● **How to complete this task**: All of the data that follows should be retyped exactly, please, except the pictures.

[Start of section]

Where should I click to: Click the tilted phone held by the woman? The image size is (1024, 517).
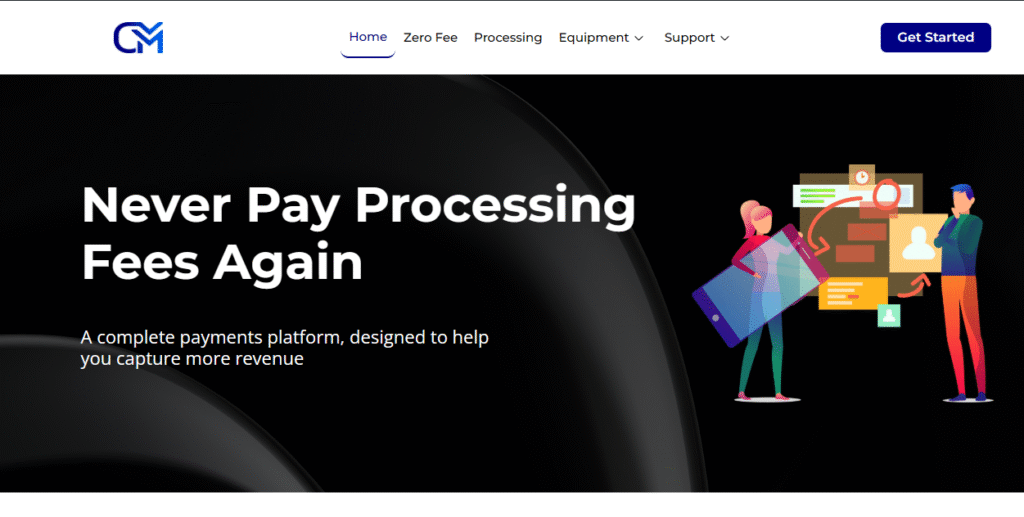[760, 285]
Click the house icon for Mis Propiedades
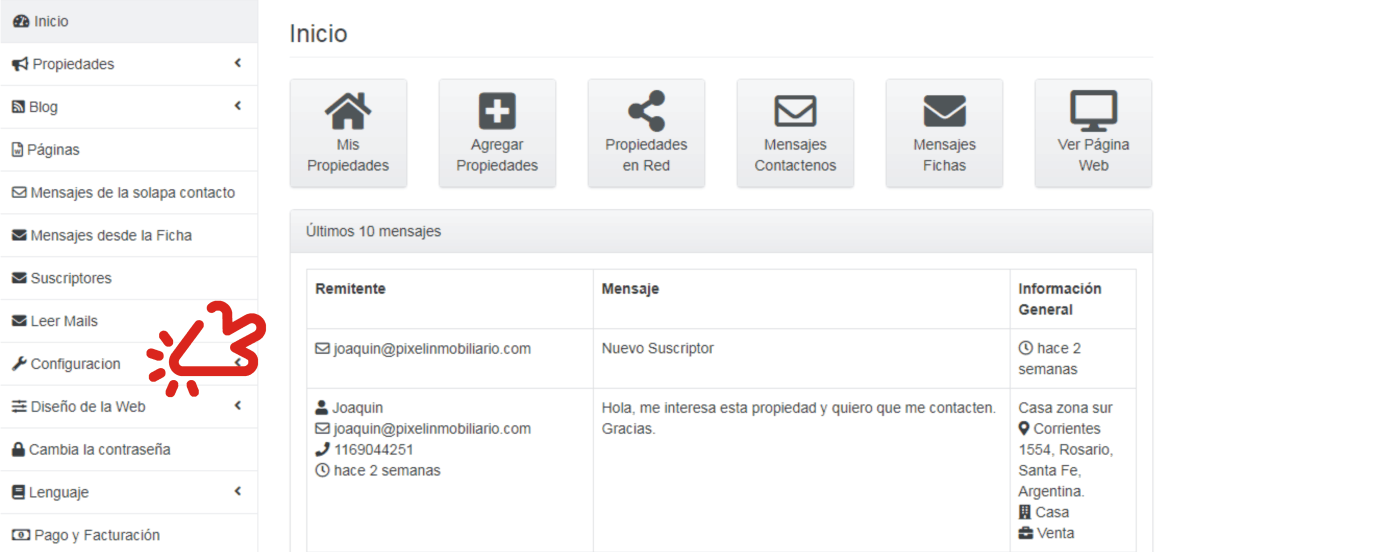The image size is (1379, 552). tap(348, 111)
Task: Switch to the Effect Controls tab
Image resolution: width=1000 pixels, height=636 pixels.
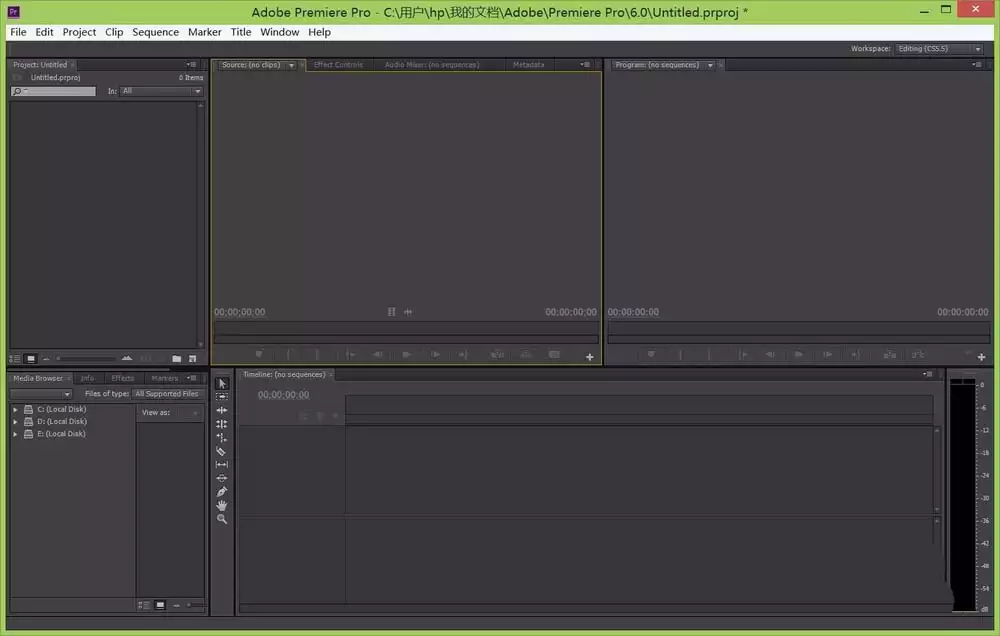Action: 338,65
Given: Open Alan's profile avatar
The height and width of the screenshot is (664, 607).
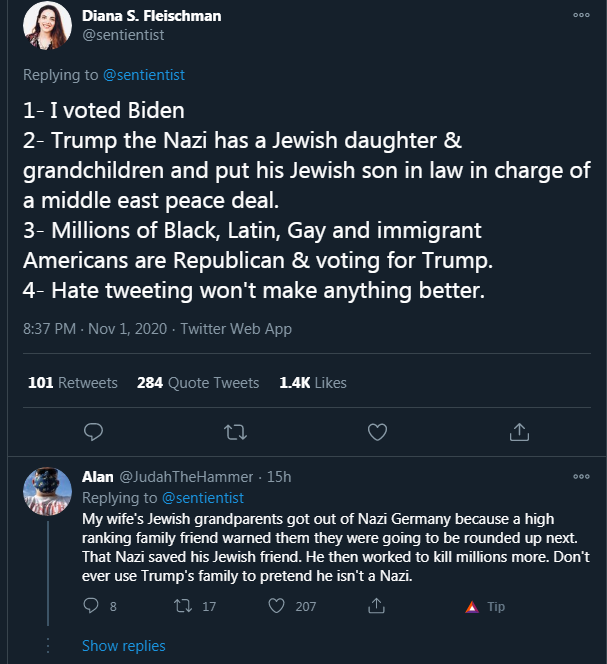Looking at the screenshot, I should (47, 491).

[End of section]

● **Your solution**:
Where should I click to: Click the tilted phone held by the woman? The image size is (1024, 517).
[760, 285]
Click the house icon for Mis Propiedades
The image size is (1379, 552). tap(348, 111)
Task: Switch to the Effect Controls tab
Image resolution: width=1000 pixels, height=636 pixels.
Action: 338,65
Given: Open Alan's profile avatar
The height and width of the screenshot is (664, 607).
Looking at the screenshot, I should (47, 491).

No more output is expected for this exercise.